35.3% of residents lived in urban areas, while 64.7% lived in rural areas.

There were 1,079 households in Richwood, of which 46.0% had children under the age of 18 living in them. Of all households, 74.5% were married-couple households, 9.2% were households with a male householder and no spouse or partner present, and 13.8% were households with a female householder and no spouse or partner present. About 11.3% of all households were made up of individuals and 5.0% had someone living alone who was 65 years of age or older.

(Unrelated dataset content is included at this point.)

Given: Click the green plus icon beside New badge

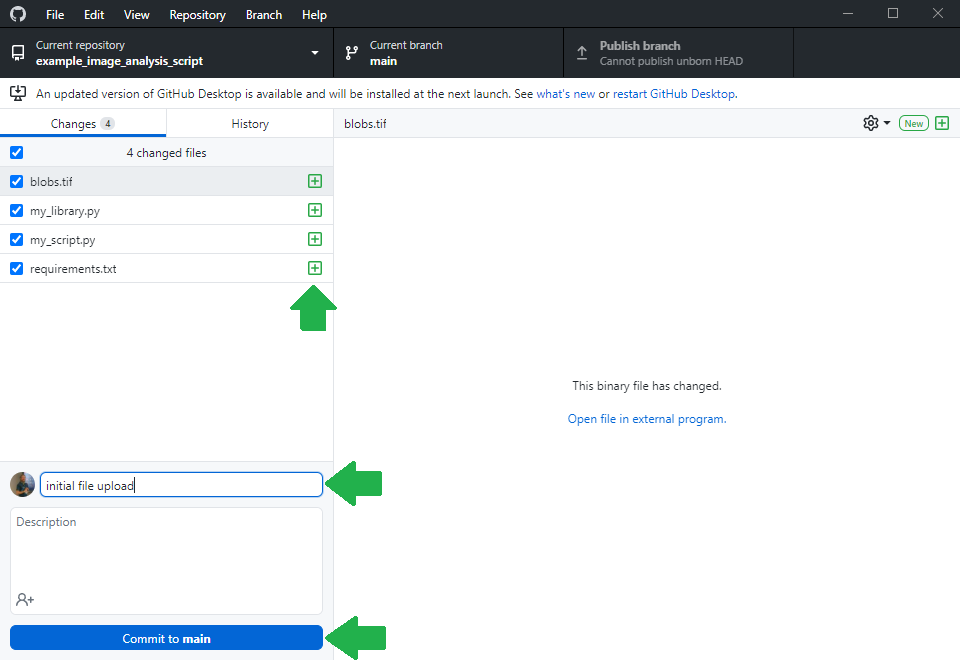Looking at the screenshot, I should tap(941, 123).
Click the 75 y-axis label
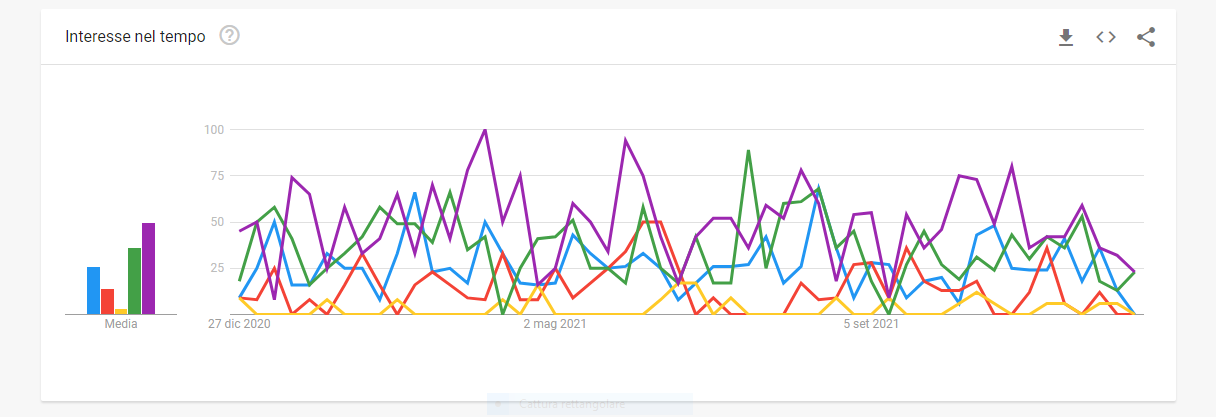 (x=217, y=176)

There were 1,135 housing units, of which 4.9% were vacant. The homeowner vacancy rate was 1.4% and the rental vacancy rate was 10.0%.

===2010 census===
The 2010 United States census counted 3,459 people, 1,055 households, and 902 families in the CDP. The population density was 390.9 /sqmi. There were 1,101 housing units at an average density of 124.4 /sqmi. The racial makeup was 89.65% (3,101) White, 3.76% (130) Black or African American, 0.06% (2) Native American, 4.22% (146) Asian, 0.00% (0) Pacific Islander, 0.55% (19) from other races, and 1.76% (61) from two or more races. Hispanic or Latino of any race were 2.83% (98) of the population.

Of the 1,055 households, 50.9% had children under the age of 18; 76.3% were married couples living together; 5.2% had a female householder with no husband present and 14.5% were non-families. Of all households, 11.9% were made up of individuals and 4.5% had someone living alone who was 65 years of age or older. The average household size was 3.27 and the average family size was 3.57.

32.0% of the population were under the age of 18, 7.9% from 18 to 24, 21.5% from 25 to 44, 30.5% from 45 to 64, and 8.1% who were 65 years of age or older. The median age was 38.5 years. For every 100 females, the population had 98.5 males. For every 100 females ages 18 and older there were 102.5 males.
==Transportation==
Exit 50B on Route 55 is about a half mile from the center of Richwood. The exit provides access to Richwood, via U.S. Route 322. Rowan University in nearby Glassboro is about 1¼ miles from Richwood.